The biological and biochemical effects of cadmium administration on bone marrow in rats were examined. When young adult rats were administered cadmium (Cd) repeatedly at a dose of 750 micrograms/kg body wt for up to 4 weeks, metallothionein mRNA was detected by a gene expression analysis in their bone marrow at 2 weeks after the first Cd administration, though the amounts were lower than those in liver. To determine the direct effect of cadmium on bone formation, the potential of Cd-treated bone marrow cells and demineralized bone matrix (DBM) to form bone and cartilage was assessed using a diffusion chamber (DC) in vivo, by histological examination, and by biochemical parameters such as alkaline phosphatase (ALP) activity, total calcium and phosphorus content, and the bone-specific vitamin K-dependent Gla-containing protein (BGP) content, relative to mineralization.

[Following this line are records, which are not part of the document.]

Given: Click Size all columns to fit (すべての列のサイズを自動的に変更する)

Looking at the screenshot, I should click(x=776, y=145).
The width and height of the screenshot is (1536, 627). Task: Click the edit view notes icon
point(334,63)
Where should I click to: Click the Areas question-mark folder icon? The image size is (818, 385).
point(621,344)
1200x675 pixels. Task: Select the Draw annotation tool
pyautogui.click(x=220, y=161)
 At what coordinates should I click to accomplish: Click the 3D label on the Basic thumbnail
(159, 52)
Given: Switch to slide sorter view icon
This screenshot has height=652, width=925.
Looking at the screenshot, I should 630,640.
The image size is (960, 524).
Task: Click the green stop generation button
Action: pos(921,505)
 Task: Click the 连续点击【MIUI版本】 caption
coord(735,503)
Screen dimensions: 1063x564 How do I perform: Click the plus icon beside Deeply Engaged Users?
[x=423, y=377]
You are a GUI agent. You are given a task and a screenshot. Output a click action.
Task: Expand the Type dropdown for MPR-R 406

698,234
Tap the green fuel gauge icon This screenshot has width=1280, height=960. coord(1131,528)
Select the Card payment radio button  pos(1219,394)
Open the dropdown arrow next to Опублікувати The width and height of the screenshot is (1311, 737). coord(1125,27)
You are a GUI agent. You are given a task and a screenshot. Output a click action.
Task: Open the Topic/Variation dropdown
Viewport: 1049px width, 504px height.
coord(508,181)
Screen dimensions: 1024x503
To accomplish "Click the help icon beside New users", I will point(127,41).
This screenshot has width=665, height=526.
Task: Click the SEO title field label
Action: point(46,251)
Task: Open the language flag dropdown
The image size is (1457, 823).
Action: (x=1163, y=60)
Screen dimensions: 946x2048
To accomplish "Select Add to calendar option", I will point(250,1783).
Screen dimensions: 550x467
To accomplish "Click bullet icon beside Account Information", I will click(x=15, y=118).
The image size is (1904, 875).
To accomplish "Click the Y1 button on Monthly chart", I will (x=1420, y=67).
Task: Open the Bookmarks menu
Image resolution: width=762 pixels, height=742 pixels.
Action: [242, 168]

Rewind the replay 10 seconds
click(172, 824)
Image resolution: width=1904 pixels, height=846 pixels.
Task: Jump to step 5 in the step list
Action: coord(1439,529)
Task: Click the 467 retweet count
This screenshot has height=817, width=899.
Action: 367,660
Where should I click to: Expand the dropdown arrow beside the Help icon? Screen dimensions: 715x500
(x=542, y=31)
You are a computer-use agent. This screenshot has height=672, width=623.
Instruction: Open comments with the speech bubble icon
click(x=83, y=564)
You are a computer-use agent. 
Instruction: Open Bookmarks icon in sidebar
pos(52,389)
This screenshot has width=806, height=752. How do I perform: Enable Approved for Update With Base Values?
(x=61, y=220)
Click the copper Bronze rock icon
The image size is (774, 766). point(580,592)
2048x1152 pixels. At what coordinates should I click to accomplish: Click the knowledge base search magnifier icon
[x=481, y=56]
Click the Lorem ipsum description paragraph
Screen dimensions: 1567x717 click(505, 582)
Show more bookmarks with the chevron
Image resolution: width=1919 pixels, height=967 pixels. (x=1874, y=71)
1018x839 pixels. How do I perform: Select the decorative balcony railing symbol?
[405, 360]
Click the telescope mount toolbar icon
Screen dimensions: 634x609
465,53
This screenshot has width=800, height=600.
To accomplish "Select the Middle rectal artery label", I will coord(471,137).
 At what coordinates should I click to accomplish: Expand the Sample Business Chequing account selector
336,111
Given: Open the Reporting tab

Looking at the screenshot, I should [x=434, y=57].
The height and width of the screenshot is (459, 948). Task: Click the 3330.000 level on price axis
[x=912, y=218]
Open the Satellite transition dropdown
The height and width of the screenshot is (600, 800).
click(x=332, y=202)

Diffusion chambers were inoculated with DBM and bone marrow cells from either Cd-treated or nontreated rats (control) and were then implanted subcutaneously into syngeneic nontreated rats. The accumulation of BGP in DCs with Cd-treated bone marrow was significantly lower than that in control DCs. Unlike in control DC, a peak of ALP activity did not occur at 4 weeks postimplantation in DC implants inoculated with Cd-treated bone marrow; the ALP activity and calcium content in these implants were also significantly lower than those of the control bone marrow-containing chambers at the early stage of implantation. Histological examinations of chambers with Cd-treated marrow showed a decreased area of cartilage and bone foci compared with those in control chambers. These findings suggest that Cd administration inhibits the osteoblastic and chondroblastic differentiation pathway in bone marrow through direct effects on these cells.